Backgrounder.guarantees() returns a per-platform truth table. UX should branch on it rather than assume parity.

Field Android WorkManager iOS 18 BGTaskScheduler macOS 15 NSBackgroundActivityScheduler JVM (library coroutines)
survivesProcessDeath true true false (in-process) false (in-process)
survivesReboot true true false false
survivesForceQuit true false false false
honoursWallClock approximate false (hint only) approximate approximate
supportsRetryBackoff true (native) true (library-emulated) true (library-emulated) true (library-emulated)
cancelsInFlight true false true true
minimumPeriodicInterval 15 min 15 min recommended 1 sec 1 sec
maxConcurrentTasks unbounded-ish ~1000 unbounded-ish unbounded-ish

Read carefully:

  • survivesForceQuit = false on iOS. The single most important caveat. See Force-quit caveat (iOS).
  • All survival flags are false on macOS and the JVM. Both schedule in-process — NSBackgroundActivityScheduler registrations and the JVM's coroutine jobs live in your process. When the process exits (quit, force-quit, reboot), every schedule goes with it, and nothing relaunches the app. Re-schedule from your app's init path at next launch.
  • honoursWallClock = false on iOS means earliestBeginDate is a hint — the system can defer indefinitely based on opaque heuristics (battery state, usage patterns, Low Power Mode).
  • cancelsInFlight = false on iOS means Backgrounder.cancel(taskId) only kills pending requests for scheduled work; a worker already executing on iOS finishes whatever it was doing.

Process death

  1. In-flight work gets to try to complete — the library never preemptively kills a running worker.
  2. The platform's own resilience is honoured — and never imitated.
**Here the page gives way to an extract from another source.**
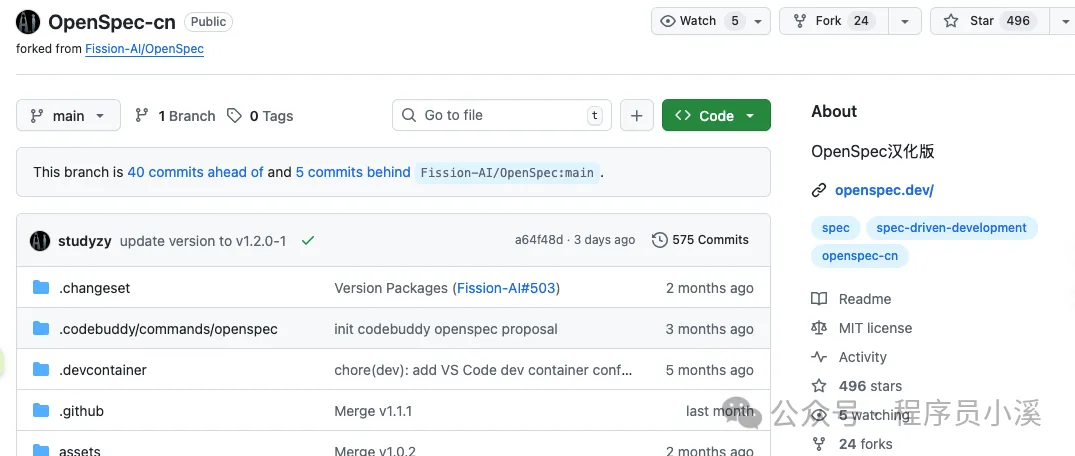
Task: Click the studyzy avatar in commit row
Action: click(40, 241)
On Android, WorkManager may re-dispatch a worker whose process died mid-run; if Android can complete the work, it should — the library does not suppress that. iOS, macOS, and the JVM offer no such resilience, and the library adds none: a run that died with its process is never replayed. On iOS, a one-shot whose BGTask died mid-run is additionally cleared from the state store at the next start() so its ghost can't block future ConflictPolicy.Keep schedules.
  3. Scheduled-but-never-started work is not "interrupted". Where the platform persists it (Android WorkManager; iOS pending BGTaskRequests), it may start later in a new process and complete normally. A periodic's schedule survives where the platform persists it; only the interrupted cycle is lost (see missed cycles).
  4. Ephemeral work is purged at the next launch before anything can dispatch, on every platform — see the ephemeral flag.
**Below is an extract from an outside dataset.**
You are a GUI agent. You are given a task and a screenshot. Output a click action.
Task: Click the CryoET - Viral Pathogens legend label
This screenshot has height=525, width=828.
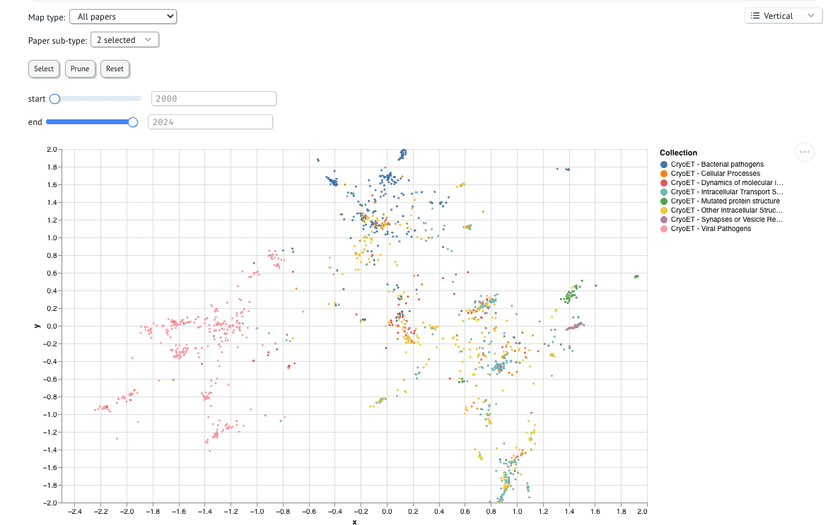coord(710,229)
Branching UX on guarantees

val g = backgrounder.guarantees()

if (!g.survivesForceQuit) {
    // iOS: educate the user.
    showToast("Open the app daily so we can sync.")
}

if (!g.honoursWallClock) {
    // iOS: don't promise a wall-clock cadence.
    label.text = "Syncs throughout the day"      // not "syncs every hour"
}

if (!g.cancelsInFlight) {
    // iOS: a Cancel button only stops *future* runs, not the current one.
    cancelButton.subtitle = "Stops future runs"
}

What's not in the table

  • isForeground — there's no notion of "foreground work" in v1 (Android setForeground lands as ExecutionHint.LongRunning in v2).
  • requiresCharging outside Android — Android honours WorkConstraints.requiresCharging natively via WorkManager. On iOS / macOS / JVM the library has no charging probe, so the field is silently ignored. Workers that need charging should check inside execute() and return WorkResult.Retry.
  • Anything observability-relatedScheduler.observe() is v2.
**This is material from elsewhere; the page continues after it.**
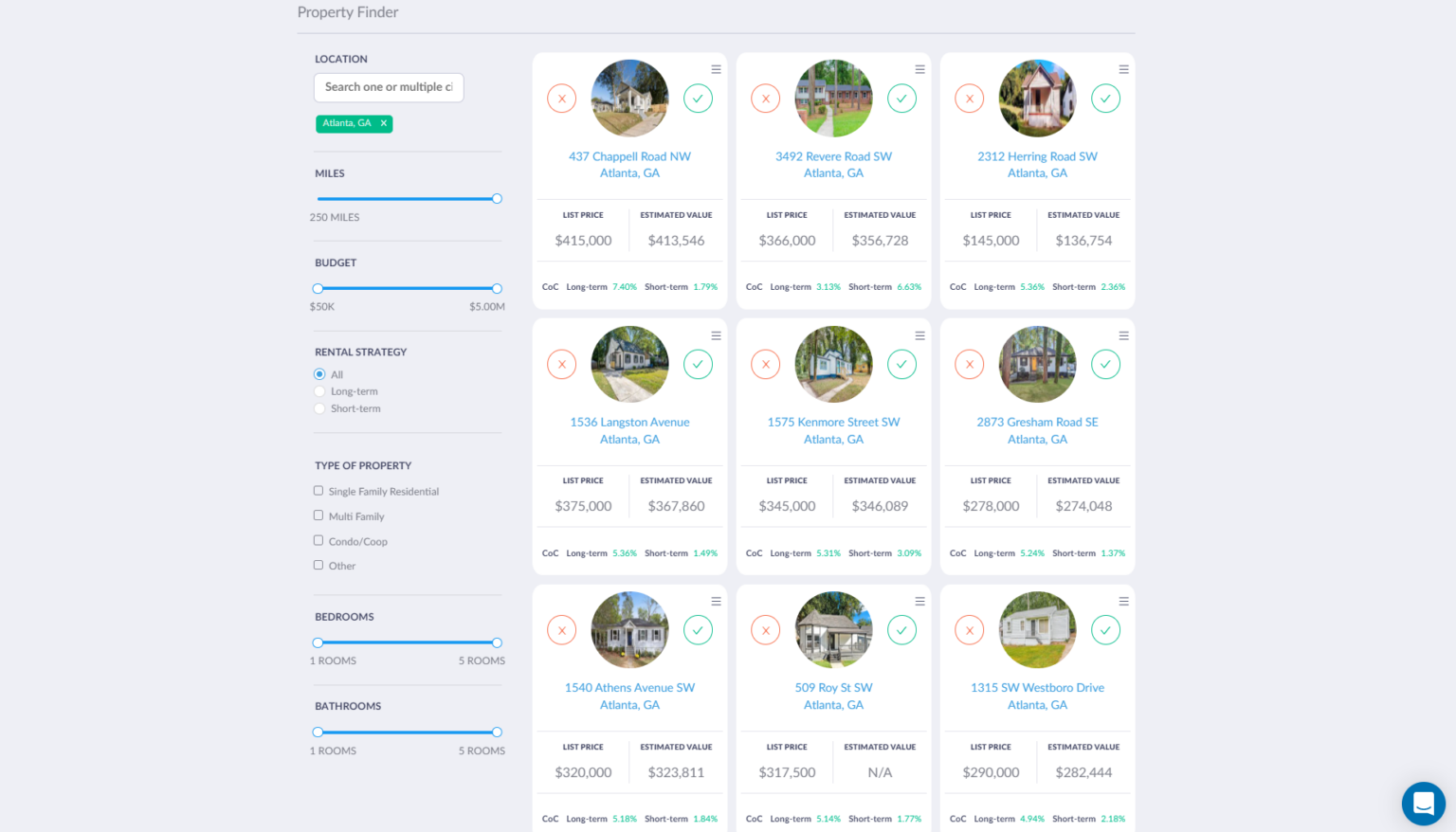Open menu on 1575 Kenmore Street card
Image resolution: width=1456 pixels, height=832 pixels.
pos(919,335)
Network constraints — honoured everywhere

WorkConstraints.networkRequired is honoured on every platform, by different mechanisms:

  • AndroidWorkManager refuses to dispatch the worker until the constraint is met. The OS holds it indefinitely.
  • iOS / macOS / JVM — a library-managed pre-execution gate, driven by reachable, waits up to min(5 s, budget / 4). On timeout the worker is short-circuited to WorkResult.Retry and the scheduler reschedules per the request's BackoffPolicy.

NetworkRequirement.Unmetered is honoured against ReachabilityStatus.isDataMetered == false (wifi/ethernet) on all platforms — Android maps to NetworkType.UNMETERED; Apple checks the metered axis directly. The legacy "downgrade Unmetered to Any on iOS" behaviour is gone. See Recipes → Require a network connection.